Португальская колониальная торговля в Западной Африке долгое время проходила в условиях невмешательства или даже союза с правителями христианского королевства Конго. В свою очередь португальская корона прилагала усилия к превращению Конго в региональную сверхдержаву. Ситуация изменилась с воцарением в Лиссабоне Жуана III, взявшего курс на прямую колонизацию атлантического побережья Западной Африки. Однако, укрепившись на территории сопредельного с Конго государства Нгола (или Ндонго), португальцы столкнулись в 1630-е годы с военной коалицией ряда африканских королевств — в первую очередь Касанже и Матамбы. Королева Матамбы Зинга перекрыла пути португальской работорговли, а затем и повела военное наступление на территории Ндонго. В начале 1640-х годов к антипортугальской коалиции присоединились Нидерланды и Конго. Португальско-голландские боевые действия продолжались около десятка лет и окончились отступлением нидерландских войск из Ндонго, которое позволило португальцам диктовать условия мира африканским странам. По этим условиям король Конго отправлял в Луанду — центр португальских владений в Африке — близкого родственника в качестве заложника, терял часть территории, выплачивал контрибуцию рабами и заранее отказывался от прав на любые золотые месторождения в пользу португальцев[2].

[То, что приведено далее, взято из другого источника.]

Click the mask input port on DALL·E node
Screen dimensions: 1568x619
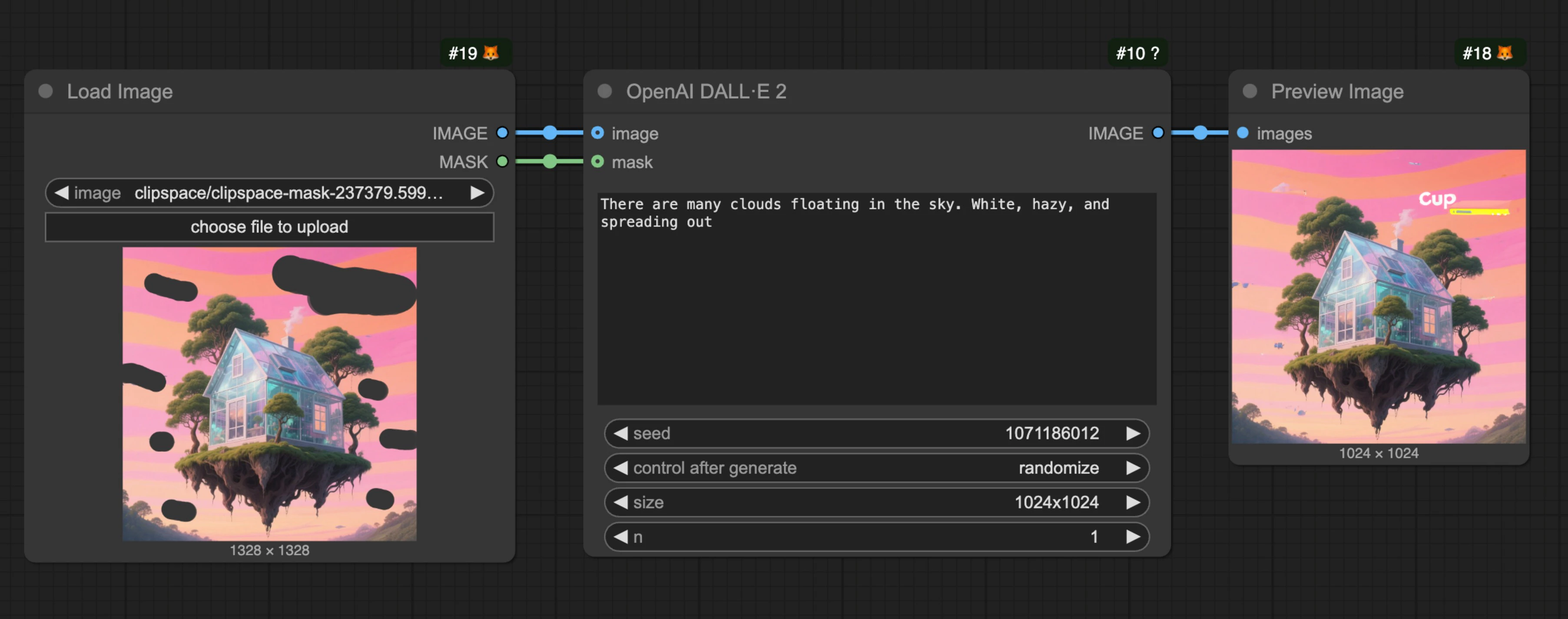pos(598,162)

В 1663 году правителем Конго стал Антониу I. При нём конфликт с португальцами вспыхнул с новой силой — поводом стал отказ передать колонизаторам якобы имеющиеся в Конго золотые рудники[2]. В 1665 году португальцы воспользовались восстанием против власти Конго двух больших областей (современник этих событий, Джироламо да Монтесарчио, пишет о том, что и само восстание стало результатом португальского подстрекательства). В помощь мятежникам были направлены силы под командованием генерала Секейры (в чьих жилах текла как португальская, так и африканская кровь[3]) при поддержке воинственных племён яга. В ответ Антониу в июле 1665 год призвал к оружию всё взрослое мужское население Конго, собрав огромное по тем временам войско, с которым и выступил против мятежных областей[4].

Сражение и его последствия

Конголезско-португальские военные действия переместились к Амбуиле (в португальских источниках называемой «Дембос»), где местного правителя, бывшего вассалом Конго, отстранила от власти его тётка дона Изабел. Антониу I привёл к Амбуиле всю свою армию, по некоторым данным, насчитывавшую сто тысяч воинов (по мнению историков Дэвида Бирмингема и Джона Торнтона, эта оценка сильно завышена[3][5]), в том числе 800 щитоносцев и несколько сотен мушкетёров — по разным данным, от 190[5] до 380[3]. В состав армии входили несколько десятков португальцев, проживавших в Конго[2], мушкетёрами командовал Педру Диаш ди Кабрал — как и Секейра, офицер смешанного африканско-португальского происхождения[3]. Противостоявшие Антониу I силы состояли из маленького отряда доны Изабел, включавшего около 400 воинов, и португальской армии, состоявшей из 6-7 тысяч лучников и 466 мушкетёров и кадровых пехотинцев, а также двух полевых орудий[5].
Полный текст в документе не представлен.